The evidence was published on Wednesday and was given in response to a short questionnaire deigned to elicit information about what the department is doing in preparation for COP 26. When asked how the department sees its role in the preparations for COP 26, the answer revealed this:
“The COP26 President Designate, Alok Sharma has written to the Education Secretary setting out DfE’s role”,
“profiling England as a trail blazer on climate education”.
In response, apparently the department is
“currently exploring what a climate policy and programme package could look like.”
That is it.
In the answer to question 3, we are told that the department
“is currently preparing a Sustainability and Climate Change Strategy. We aim to launch the strategy for public consultation to coincide with COP26. The DfE sustainability strategy is likely”—
“likely” is underlined—
to centre on four strategic aims”,
one of which is “Citizens connected to nature”.
When asked what the department considers
“to be the biggest challenges related to climate change mitigation and adaptation that fall within its remit”,
the answer covered 60% of the whole submission in 15 paragraphs under three headings. Fourteen of them are about the education estate, the department’s capital and school rebuilding programme, carbon reduction and how the department will deliver net zero, as well as the Green Jobs Taskforce and the skills challenge. One paragraph, of one sentence, refers to the department’s core function and is headed “Preparing a generation that will have to live and work in a world affected by climate change”. It reads:
“Through the development of our Sustainability and Climate Change Strategy we will explore how we can best prepare this generation for the world in which they will live.”
The curriculum gets no mention. There is nothing about what is currently being taught to our children.
I regret that it appears that we do not have a strategy for this and that the best we can hope for is that the department may develop a broader strategy that may be ready for consultation coinciding with COP 26. If ever there was evidence that this Bill is necessary, it is the Secretary of State’s own evidence to our Select Committee.
My Lords, when I first saw the title of this Bill, I shuddered because I thought it was going to say, “Let’s take something out of the curriculum and stick this in for the worthy cause.” Of course, the noble Lord, Lord Knight, dealt with that in his opening remarks; I congratulate him on the elegant way in which he did it because, as many other people have gone through this, they have said that that is what normally happens. I have actually tried to pour cold water on numerous good causes that people have tried to stick into the national curriculum at various times. The noble Lord has found a way round this.

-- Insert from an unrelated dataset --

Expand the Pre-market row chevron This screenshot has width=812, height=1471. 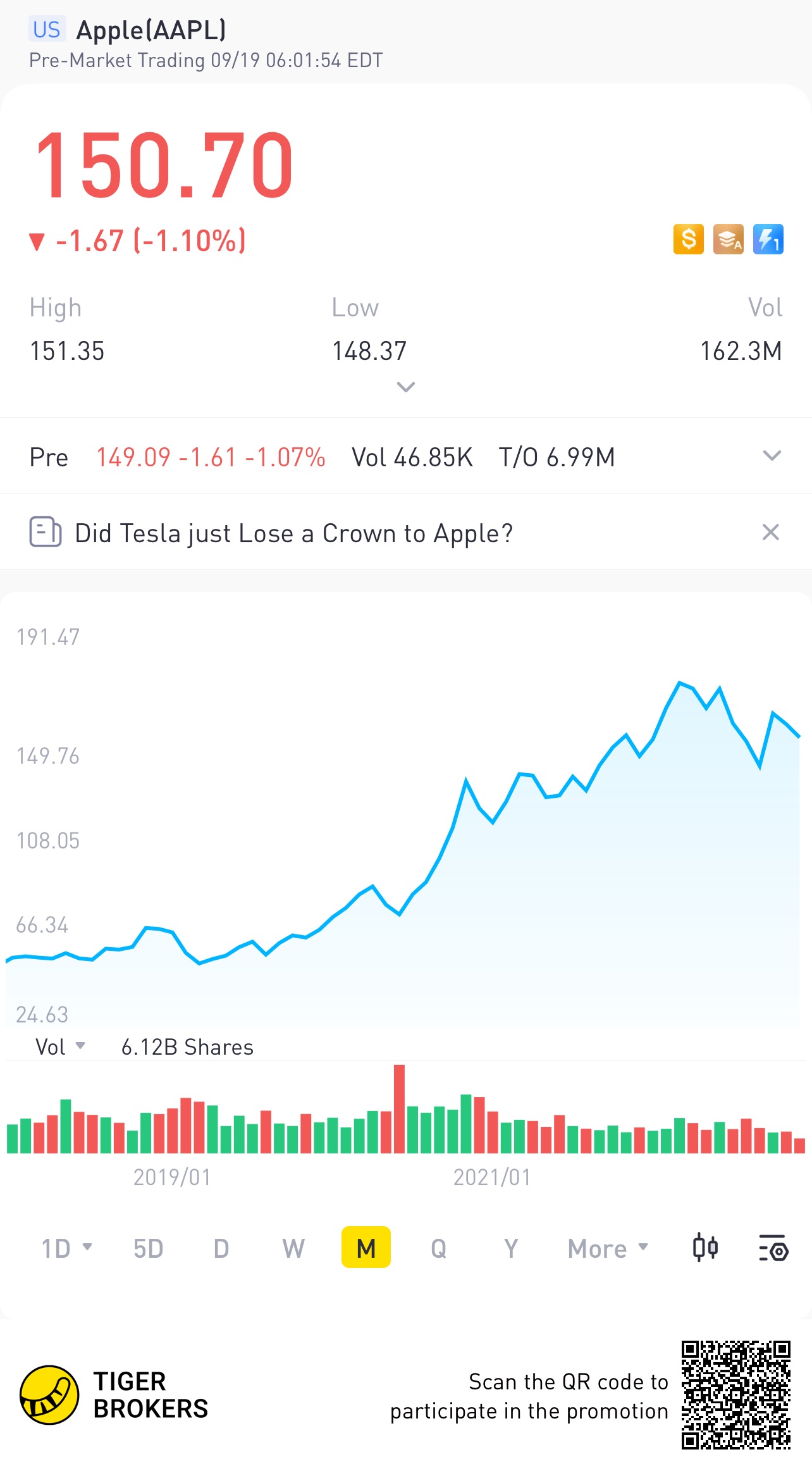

One thing I would say to the Minister is, “Accept it because it is a very good way out. If you’re going to do it some other way, it’s going to get very difficult.” Where could you not put the environment in? You can in history. You can look at when we started using coal and our transition and the way we reorganised our cities. Look at geography and the sciences. All of them would take more space if we accepted—and there seems to be general acceptance—that this is an important subject, and if we accepted the fact that it is an important subject because we have to change our behaviour. If you do not get people knowing why they have to change their behaviour, you get resistance to it. Making sure that your children know of somebody who has the eternal school project—let us put it like that; it is a great way of discovering something—is a way of knowing that you have to make that change. In getting into the school system, not only do you get the next generation; you also get the current one.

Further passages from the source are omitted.